- WTI crude oil begins the week with a gap-up, crosses short-term resistance line on market’s mildly positive mood.
- Bullish MACD signals favor energy buyers but RSI conditions suggest limited upside room.
- Sustained trading beyond 200-HMA, immediate support line keeps Oil buyers hopeful.
WTI crude oil picks up bids to defend the week-start gap towards the north of $73.00, up 0.50% near $73.30 by the press time of the mid-Asian session on Monday.
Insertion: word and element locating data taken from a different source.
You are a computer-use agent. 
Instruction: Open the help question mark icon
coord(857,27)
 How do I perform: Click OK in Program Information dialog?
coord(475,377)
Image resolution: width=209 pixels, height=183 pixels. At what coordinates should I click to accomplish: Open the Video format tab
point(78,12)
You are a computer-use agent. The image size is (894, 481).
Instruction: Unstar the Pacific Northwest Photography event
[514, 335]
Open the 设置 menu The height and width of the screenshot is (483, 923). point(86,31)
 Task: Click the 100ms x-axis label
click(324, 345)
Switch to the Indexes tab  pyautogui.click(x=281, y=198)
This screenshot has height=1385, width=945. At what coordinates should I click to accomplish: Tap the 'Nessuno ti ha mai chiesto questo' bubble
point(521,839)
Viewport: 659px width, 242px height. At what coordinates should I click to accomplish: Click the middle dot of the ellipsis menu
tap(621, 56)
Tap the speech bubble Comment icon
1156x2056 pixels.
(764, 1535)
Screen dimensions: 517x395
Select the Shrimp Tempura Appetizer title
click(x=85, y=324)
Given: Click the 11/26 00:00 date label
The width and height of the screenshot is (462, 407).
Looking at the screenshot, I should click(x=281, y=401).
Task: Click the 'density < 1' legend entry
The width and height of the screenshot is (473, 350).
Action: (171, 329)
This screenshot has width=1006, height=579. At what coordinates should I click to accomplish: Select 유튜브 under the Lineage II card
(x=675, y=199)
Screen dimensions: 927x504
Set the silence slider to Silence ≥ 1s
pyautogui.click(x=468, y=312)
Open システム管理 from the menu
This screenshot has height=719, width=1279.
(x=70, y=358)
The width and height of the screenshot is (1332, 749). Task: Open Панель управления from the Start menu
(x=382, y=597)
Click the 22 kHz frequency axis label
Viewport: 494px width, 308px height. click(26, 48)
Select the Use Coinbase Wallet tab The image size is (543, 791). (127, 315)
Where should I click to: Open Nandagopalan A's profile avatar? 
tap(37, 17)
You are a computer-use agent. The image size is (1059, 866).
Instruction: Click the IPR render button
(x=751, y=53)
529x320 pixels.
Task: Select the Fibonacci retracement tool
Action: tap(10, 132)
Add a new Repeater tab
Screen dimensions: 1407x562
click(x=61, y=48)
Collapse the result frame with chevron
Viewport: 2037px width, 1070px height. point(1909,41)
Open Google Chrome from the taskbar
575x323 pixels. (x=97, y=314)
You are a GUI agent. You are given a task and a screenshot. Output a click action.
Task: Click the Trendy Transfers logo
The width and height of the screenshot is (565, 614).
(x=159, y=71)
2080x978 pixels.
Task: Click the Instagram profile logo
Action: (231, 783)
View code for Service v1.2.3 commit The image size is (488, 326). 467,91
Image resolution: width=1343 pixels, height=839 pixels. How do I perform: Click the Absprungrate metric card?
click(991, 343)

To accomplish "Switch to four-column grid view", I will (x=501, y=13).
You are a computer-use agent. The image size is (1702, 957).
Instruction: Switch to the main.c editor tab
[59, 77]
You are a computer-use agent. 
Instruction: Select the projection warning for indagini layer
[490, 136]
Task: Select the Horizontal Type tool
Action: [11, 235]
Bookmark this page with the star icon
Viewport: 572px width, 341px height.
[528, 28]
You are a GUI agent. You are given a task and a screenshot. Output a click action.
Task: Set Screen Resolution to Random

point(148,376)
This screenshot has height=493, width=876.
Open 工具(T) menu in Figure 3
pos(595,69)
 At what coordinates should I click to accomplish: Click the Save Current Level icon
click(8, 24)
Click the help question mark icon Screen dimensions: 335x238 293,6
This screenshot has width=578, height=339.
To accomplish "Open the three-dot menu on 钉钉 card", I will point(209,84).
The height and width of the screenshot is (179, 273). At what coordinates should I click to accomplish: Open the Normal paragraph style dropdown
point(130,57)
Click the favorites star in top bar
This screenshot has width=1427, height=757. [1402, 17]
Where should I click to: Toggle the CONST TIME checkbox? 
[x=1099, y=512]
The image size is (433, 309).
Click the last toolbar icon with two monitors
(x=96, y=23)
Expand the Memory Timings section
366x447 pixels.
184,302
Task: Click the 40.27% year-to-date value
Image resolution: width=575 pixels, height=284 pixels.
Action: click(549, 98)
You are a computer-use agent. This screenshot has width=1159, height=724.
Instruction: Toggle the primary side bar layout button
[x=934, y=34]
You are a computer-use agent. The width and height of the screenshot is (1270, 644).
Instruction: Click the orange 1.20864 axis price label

In doing so, the black gold surpasses a three-day-old descending resistance line while approaching a horizontal hurdle comprising multiple levels marked since May 19.
It should be noted that the initial agreement on the US debt ceiling extension allows the commodity price to remain firmer despite the challenges the deal has in Congress.
Also read: US President Biden: This deal is good news for the American people
It’s worth noting that the MACD indicator flashes bullish signals and favors the energy buyers but the RSI (14) approaches the overbought region and hence suggests limited upside room for the commodity price.
That said, the WTI bulls may quickly challenge the previous weekly peak of $74.70 on crossing the immediate horizontal hurdle surrounding $73.50-55. However, the monthly high of $76.60 and the late April swing high near $76.85 could check the quote’s further upside.
Alternatively, the resistance-turned-support line stretched from the last Wednesday and the 200-Hour Moving Average (HMA), respectively near $72.85 and $72.40, can challenge the WTI bears.
Also likely to challenge the commodity buyers is an upward-sloping resistance line from May 17, near $71.60.